According to the Wi-Fi Alliance, deployment of XR applications in education, healthcare, and industrial settings are contributing to a strong market expected to grow from $33 billion to $125 billion by 20261. Virtual reality alone has seen a 224% growth since October 20192 as more people upgraded their smart-entertainment devices to provide more immersive experiences. The pandemic added impetus to this growth with many people working, learning, and socializing from home.
Obviously, perception becomes reality when the mind relates to what the eyes see and converts it into belief. Apple’s new Vision Pro headset adds to the growing inventory of XR appliances.

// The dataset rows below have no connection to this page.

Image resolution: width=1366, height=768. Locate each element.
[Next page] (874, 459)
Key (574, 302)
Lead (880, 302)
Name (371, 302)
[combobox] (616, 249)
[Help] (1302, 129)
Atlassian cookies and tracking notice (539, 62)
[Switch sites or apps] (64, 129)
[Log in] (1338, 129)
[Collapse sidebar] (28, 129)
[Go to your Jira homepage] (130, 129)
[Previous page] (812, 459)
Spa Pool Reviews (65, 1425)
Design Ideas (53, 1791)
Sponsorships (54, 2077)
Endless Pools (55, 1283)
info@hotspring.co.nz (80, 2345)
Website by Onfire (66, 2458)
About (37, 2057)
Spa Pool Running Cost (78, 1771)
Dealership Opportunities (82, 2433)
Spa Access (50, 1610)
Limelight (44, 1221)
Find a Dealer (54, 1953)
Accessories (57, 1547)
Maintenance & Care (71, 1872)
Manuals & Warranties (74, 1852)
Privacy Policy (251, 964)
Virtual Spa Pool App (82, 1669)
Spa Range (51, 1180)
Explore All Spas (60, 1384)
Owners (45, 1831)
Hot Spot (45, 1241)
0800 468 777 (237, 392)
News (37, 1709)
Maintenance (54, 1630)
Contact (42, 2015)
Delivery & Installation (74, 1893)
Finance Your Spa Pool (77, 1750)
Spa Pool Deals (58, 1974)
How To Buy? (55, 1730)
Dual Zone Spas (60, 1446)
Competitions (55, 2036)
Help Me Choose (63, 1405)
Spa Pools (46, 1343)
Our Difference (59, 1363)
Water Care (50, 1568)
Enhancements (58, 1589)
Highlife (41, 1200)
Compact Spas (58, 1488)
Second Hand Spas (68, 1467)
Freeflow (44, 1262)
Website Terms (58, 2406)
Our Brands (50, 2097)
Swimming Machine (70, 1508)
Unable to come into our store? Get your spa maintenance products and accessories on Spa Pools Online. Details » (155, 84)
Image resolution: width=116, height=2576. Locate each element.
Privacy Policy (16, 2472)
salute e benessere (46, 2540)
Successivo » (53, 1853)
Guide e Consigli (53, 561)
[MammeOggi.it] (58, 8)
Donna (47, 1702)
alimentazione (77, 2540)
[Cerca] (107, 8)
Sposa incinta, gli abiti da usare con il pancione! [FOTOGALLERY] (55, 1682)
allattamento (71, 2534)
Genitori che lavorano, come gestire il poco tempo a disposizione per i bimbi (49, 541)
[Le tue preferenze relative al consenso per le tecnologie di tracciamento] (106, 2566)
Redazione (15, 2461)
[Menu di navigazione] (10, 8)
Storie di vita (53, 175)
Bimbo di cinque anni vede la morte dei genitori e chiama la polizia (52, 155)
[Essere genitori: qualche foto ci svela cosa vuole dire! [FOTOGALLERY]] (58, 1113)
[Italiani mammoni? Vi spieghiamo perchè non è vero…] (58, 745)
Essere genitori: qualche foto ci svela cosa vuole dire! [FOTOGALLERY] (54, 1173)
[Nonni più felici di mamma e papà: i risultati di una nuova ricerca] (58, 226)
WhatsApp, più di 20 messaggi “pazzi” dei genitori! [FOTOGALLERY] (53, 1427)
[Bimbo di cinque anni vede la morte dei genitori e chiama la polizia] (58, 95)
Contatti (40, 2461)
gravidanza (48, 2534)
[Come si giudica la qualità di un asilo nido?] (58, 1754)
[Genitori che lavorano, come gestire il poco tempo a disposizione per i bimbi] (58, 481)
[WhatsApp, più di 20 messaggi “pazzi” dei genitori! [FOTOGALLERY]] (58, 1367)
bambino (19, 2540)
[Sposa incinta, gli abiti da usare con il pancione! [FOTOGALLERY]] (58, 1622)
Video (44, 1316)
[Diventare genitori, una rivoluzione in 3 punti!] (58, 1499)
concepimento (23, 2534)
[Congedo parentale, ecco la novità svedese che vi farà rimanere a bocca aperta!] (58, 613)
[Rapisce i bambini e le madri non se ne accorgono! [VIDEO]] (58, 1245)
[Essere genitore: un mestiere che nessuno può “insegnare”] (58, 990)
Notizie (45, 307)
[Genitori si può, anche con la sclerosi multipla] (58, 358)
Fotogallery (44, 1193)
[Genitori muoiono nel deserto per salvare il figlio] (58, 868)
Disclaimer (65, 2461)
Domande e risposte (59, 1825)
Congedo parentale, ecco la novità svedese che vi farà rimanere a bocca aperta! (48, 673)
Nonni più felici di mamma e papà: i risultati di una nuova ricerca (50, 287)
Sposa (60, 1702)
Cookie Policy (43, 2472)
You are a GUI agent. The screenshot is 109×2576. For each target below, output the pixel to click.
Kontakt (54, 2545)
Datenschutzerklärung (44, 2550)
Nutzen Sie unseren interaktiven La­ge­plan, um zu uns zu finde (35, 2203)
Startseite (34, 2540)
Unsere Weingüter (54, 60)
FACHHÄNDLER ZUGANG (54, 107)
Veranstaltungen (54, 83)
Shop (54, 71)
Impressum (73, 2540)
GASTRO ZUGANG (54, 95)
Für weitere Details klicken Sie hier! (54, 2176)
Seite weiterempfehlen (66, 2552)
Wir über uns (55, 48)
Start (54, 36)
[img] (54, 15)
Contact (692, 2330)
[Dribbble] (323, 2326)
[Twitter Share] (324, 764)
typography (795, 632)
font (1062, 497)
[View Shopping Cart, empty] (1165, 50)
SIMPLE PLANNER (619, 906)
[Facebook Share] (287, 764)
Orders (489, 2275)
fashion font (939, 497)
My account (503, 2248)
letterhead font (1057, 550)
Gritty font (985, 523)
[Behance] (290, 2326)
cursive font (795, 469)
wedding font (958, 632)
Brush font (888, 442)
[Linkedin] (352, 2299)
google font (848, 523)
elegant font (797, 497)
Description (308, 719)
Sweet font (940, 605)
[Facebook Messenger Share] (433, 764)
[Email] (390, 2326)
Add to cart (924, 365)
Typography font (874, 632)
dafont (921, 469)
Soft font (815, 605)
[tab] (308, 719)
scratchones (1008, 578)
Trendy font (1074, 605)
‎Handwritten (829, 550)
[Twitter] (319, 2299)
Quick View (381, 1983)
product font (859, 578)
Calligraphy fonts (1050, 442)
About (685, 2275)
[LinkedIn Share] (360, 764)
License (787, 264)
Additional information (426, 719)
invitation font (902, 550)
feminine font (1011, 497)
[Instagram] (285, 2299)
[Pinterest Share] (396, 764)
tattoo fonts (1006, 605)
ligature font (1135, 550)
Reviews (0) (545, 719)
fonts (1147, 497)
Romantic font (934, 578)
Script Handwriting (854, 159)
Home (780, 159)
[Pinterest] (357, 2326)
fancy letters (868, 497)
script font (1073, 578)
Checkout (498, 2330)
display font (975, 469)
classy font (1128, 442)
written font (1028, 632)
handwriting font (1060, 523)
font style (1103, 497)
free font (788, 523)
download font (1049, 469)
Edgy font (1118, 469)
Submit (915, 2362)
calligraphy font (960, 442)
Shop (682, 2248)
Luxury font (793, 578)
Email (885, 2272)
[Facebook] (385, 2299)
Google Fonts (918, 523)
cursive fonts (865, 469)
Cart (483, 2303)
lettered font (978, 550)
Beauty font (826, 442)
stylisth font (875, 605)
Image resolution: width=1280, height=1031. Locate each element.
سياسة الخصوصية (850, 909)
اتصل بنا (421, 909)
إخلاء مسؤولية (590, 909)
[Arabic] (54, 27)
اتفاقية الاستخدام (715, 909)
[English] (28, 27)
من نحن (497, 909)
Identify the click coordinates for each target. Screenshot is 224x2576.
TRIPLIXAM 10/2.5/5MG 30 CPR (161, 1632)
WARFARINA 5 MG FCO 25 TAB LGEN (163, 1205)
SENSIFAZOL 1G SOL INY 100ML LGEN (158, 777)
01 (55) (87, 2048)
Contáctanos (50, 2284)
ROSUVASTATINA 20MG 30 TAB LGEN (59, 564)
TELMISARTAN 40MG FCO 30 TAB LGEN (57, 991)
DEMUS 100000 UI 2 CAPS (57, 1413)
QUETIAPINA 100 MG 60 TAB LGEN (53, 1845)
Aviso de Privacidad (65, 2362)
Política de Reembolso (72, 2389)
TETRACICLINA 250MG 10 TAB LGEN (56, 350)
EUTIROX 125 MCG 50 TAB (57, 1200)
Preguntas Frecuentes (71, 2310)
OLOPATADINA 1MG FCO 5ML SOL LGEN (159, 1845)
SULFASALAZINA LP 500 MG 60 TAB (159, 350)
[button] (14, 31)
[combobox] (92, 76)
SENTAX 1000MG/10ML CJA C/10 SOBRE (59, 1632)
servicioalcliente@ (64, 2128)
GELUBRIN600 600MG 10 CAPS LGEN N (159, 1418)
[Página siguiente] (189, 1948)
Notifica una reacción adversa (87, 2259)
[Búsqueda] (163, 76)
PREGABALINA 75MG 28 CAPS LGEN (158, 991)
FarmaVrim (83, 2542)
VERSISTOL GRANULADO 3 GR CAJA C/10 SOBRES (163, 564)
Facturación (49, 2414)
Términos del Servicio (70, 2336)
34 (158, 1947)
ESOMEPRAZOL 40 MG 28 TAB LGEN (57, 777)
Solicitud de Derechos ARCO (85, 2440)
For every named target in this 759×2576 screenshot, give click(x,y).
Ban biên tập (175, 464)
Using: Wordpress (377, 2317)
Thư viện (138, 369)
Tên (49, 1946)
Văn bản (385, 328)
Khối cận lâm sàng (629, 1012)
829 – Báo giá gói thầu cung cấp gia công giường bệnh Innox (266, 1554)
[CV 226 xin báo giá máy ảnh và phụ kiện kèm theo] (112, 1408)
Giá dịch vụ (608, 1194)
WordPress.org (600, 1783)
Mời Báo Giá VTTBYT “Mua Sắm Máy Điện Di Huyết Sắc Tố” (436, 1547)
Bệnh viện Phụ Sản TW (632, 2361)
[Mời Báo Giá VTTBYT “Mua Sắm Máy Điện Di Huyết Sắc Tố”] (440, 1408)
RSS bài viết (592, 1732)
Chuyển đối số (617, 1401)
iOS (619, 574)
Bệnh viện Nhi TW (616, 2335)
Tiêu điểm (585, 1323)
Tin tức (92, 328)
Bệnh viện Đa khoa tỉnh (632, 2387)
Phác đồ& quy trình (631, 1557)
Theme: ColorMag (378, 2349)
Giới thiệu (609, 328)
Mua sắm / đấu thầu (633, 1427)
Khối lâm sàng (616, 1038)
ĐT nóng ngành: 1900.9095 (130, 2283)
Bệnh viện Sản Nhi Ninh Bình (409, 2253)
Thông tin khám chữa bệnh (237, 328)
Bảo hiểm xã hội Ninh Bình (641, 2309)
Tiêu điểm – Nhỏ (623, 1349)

The Apple Vision Pro is a spatial computer that blends digital content with the physical world, while allowing users to stay present and connected to others. Vision Pro creates a seemingly infinite canvas for apps that grows beyond the boundaries of a traditional display and introduces a three-dimensional user interface controlled by the most natural and intuitive inputs possible — a user’s eyes, hands, and voice. Apple silicon, in a unique dual-chip design, ensures every experience feels like it’s taking place in front of the user’s eyes in real time.
But what about connectivity? The Vision Pro allows multiple people to be virtually in the same room via Apple’s FaceTime app. Business meetings, formerly on Zoom or Skype, can suddenly seem to be in the office regardless of where the people are.
Of course, there is a catch. Connectivity, just as with today’s computers, will require connection to the Internet, and that in most cases, involves a network, probably a wireless one. Wi-Fi will have a significant impact on delivering the full potential of the XR market, providing high-performance connectivity for augmented, mixed, and virtual reality.
Work is now underway in Wi-Fi Alliance to further boost Wi-Fi to deliver connectivity that will help build connections between physical and digital worlds. New XR use cases for education, healthcare, and business will allow students, medical professionals, and employees to have more impactful, personal, and unique experiences.
As an example, Facebook Reality Labs believes that there are three walls in XR: the physical, the augmented, and the virtual. The physical is what we experience in day-to-day life. The augmented wall is one with layers. A virtual wall is one that “transcends time and space” and allows you to transition back in forth between realities. Development of new technologies, including portal systems and other Wi-Fi devices, will enable users to be transported through technology and gain a physical presence in another location.
Advancements coming to Wi-Fi will help build connections across the physical and digital worlds. Microsoft believes that Wi-Fi technologies, such as Wi-Fi 6 and Wi-Fi 6E will help provide connectivity to satisfy these demands. Microsoft’s Azure Remote Rendering, for example, allows designs to come to life for developers wanting to collaborate and see details without physically creating a prototype.
Experts from Cisco think premium XR experiences require high-performance Wi-Fi for four main reasons. The first is low-latency for responsive and lag-free experiences. The second is extreme reliability with advanced features and optimization for sustained XR-class performance. The third is power efficiency to assist rapid and efficient data transfers with advanced power save features. Finally, multi-gigabit speeds allow for instantaneous, massive data exchange which is necessary in XR.
As XR and its components expand into the consumer marketplace, they will also increasingly find a home in industrial and business applications. The WFH—work from home—trendline since 2020 has slowed but technology such as AR, VR, and MR, under the umbrella of XR, will give companies pause. Perhaps office work can be done remotely and still feel like it’s being done in a common environment, a virtual office populated by real people—virtually yet seemingly real. As Fox Mulder would say, “The truth is out there.”